YOUR GOAL. The lines running from the one that contains "The height and" to the end of the records below are what to reproduce, exactly and without pictures.

[Dataset entries]
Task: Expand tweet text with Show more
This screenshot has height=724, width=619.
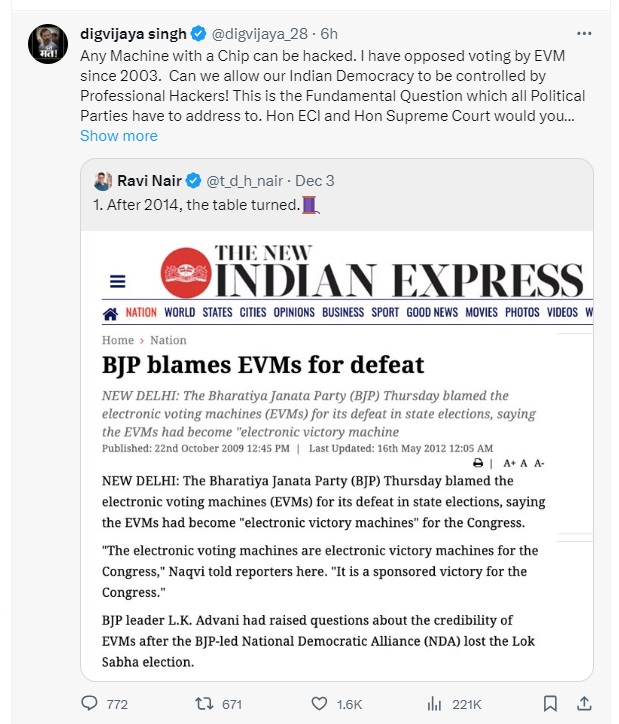Action: pyautogui.click(x=118, y=136)
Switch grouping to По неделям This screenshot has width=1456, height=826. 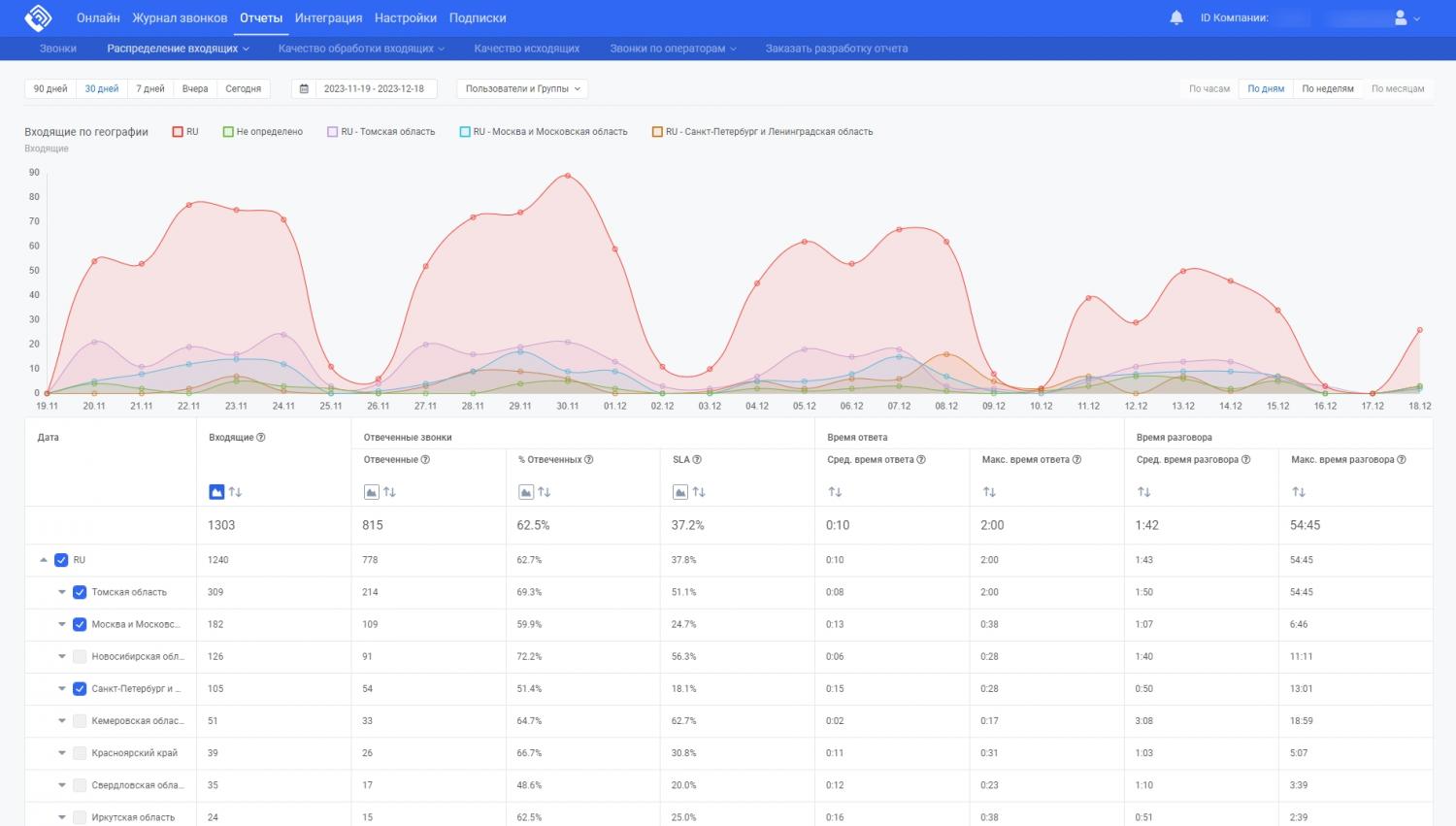pyautogui.click(x=1327, y=88)
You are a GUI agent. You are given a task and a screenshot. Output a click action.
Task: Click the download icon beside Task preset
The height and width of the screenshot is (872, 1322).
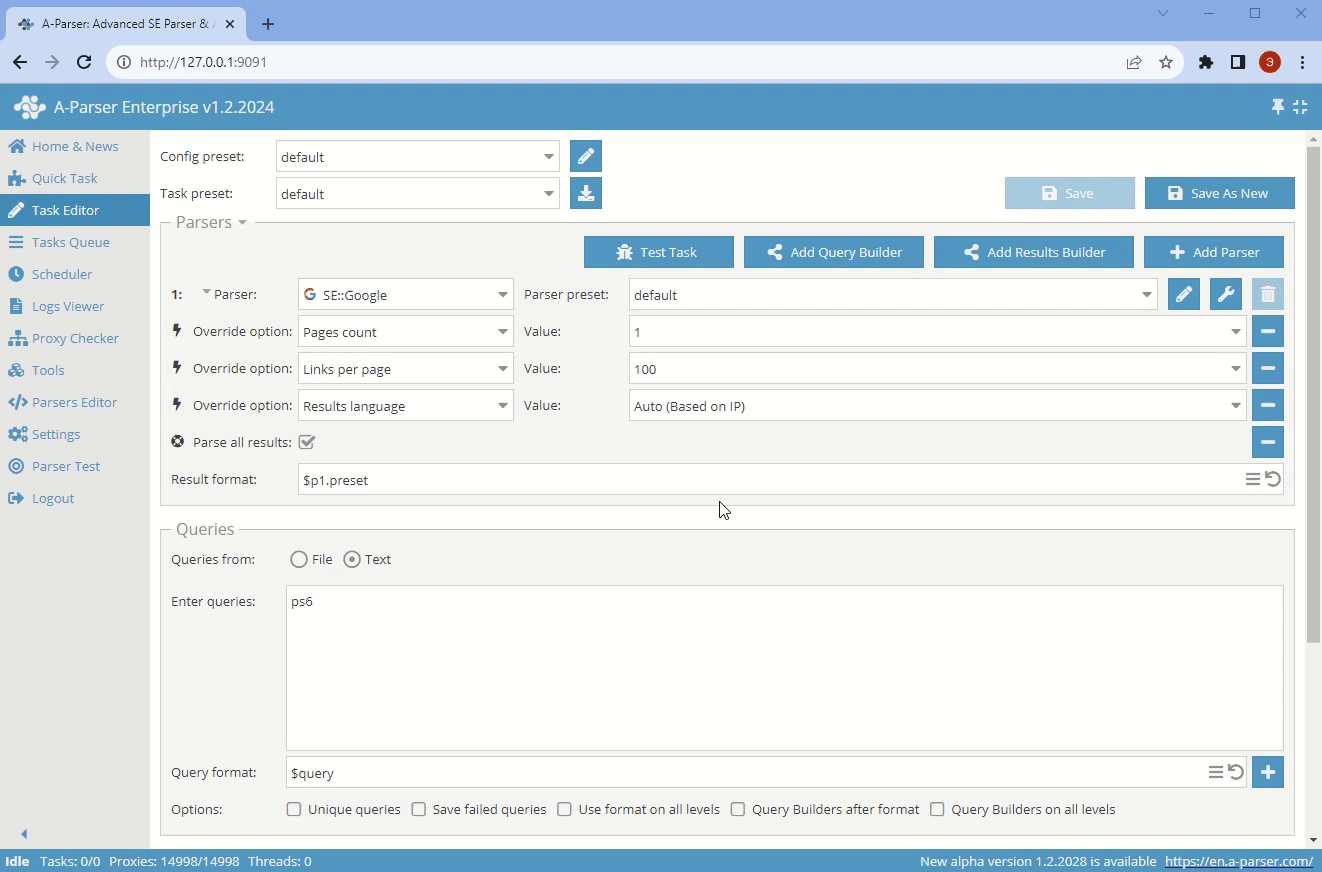click(586, 192)
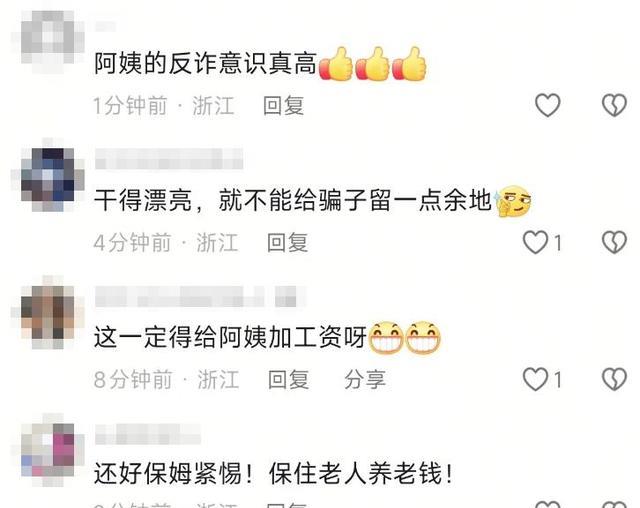Tap the thumbs-up emojis in the first comment

tap(372, 64)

RESPONSE BELOW.
The height and width of the screenshot is (872, 1322).
click(586, 192)
Tap the thumbs-up emojis in the first comment

tap(372, 64)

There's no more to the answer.